Cannes Lions Festival’s first blistering session kicked off when Nick Law, Publicis Groupe’s Global Chief Creative Officer, took to the stage to emphasise why creative people should get into the driver’s seat for the companies they work for.

Law apprised the audience of a few challenges that the creative people were dealing with in this dynamic media space. ‘When did creative people stop leading?’ he pointed out.

Law said that it started with the separation of creative and media, which was the original sin that the industry committed between the ’80s and the ’90s. “The creative agencies started to separate themselves from the context of their work. It was a ruinous decision when the industry was changing. The internet had yet to come. It was pretty convincing for a little bit. But then the internet came and started creating formats of mediums at the very time when we were convincing ourselves that we don’t need to get close to the medium,” Law said.

The internet has since then been creating formats of mediums and doing innovations and it is the creative people who should have been mastering these mediums. Law emphasised, “But we are not! We are hiding behind this mythical and ruinous word, the big idea. When we come up with an idea, it is dependent on the medium where we want to express it.”

He said that the creative industry is behaving like broadcast with this whole creative and media separation and it is ‘stunting our ability to think’.

After the internet exploded and with the advent of new platforms like Instagram, the brands have found Super Bowl-like audiences for them on the medium. “People are creating Instagram stories around the world. We can’t put the 30-second spot on Instagram. It’s a whole new grammar and we should be leading it. Creative people should be mastering all forms of media,” said Law.

He said his friends at Google and Facebook are sending out people to the agencies to talk about the best practices in the industry. Instead, it should be us telling them what the best practices are.

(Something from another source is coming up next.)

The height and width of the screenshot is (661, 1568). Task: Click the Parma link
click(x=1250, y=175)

Law mentioned that creative people can lead only by understanding the environment, by building new capabilities and by creating value through connecting with the little things consumers like.

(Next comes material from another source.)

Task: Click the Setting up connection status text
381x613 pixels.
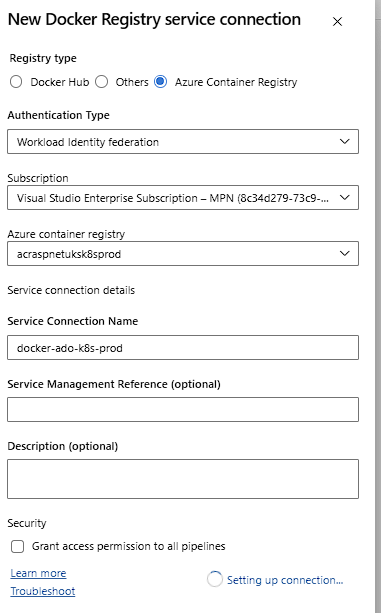Action: [x=285, y=580]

“We need to build capabilities, which is the single most important thing when it comes to reinventing the agencies,” added Law.

He gave an example of the music industry, which was the first to be destroyed by the advent of the internet. But they took time and reinvented themselves by building newer capabilities. The music industry rebuilt its foundation from its physical objectives to streaming on the internet, he said.

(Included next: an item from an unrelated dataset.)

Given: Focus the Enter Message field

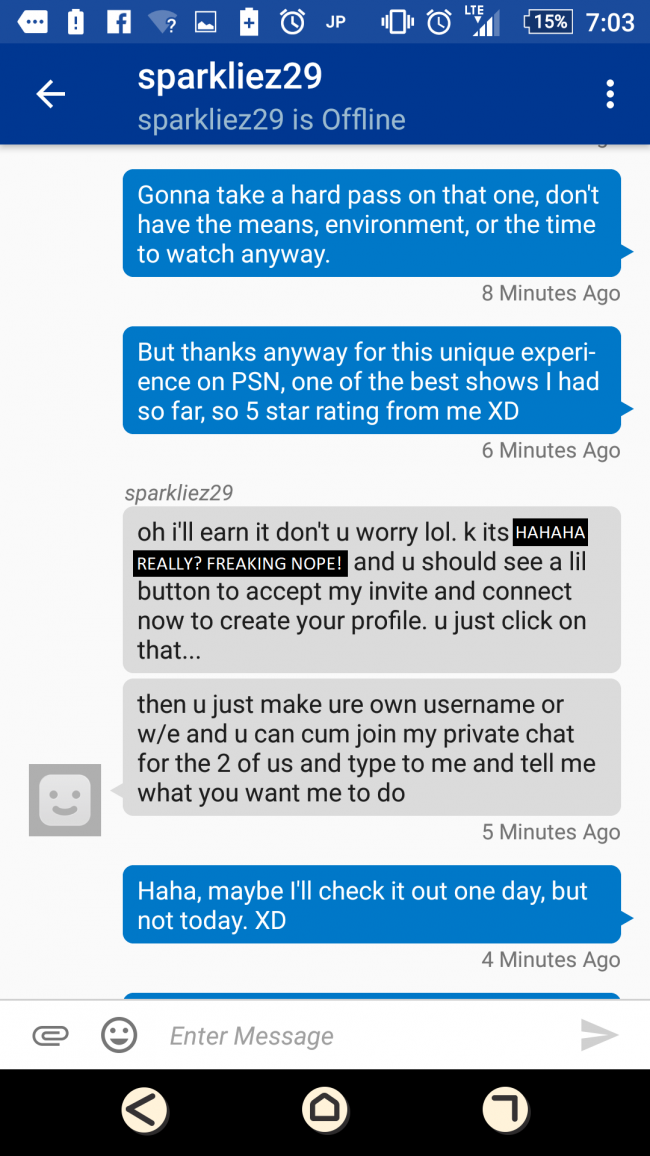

Towards the end, Law said that when the business is not connected to the product, business people make decisions that destroy the product and when the product people make decisions, then they end up destroying the business. There should be one single thing, which is that the business is the product and the product is the business.

“Decisions like separating creative and media happened when the business people took decisions to be efficient, which was a bad decision. We need to stop doing stunts and start building capabilities. We need both the operational and creative people to work in collaboration.”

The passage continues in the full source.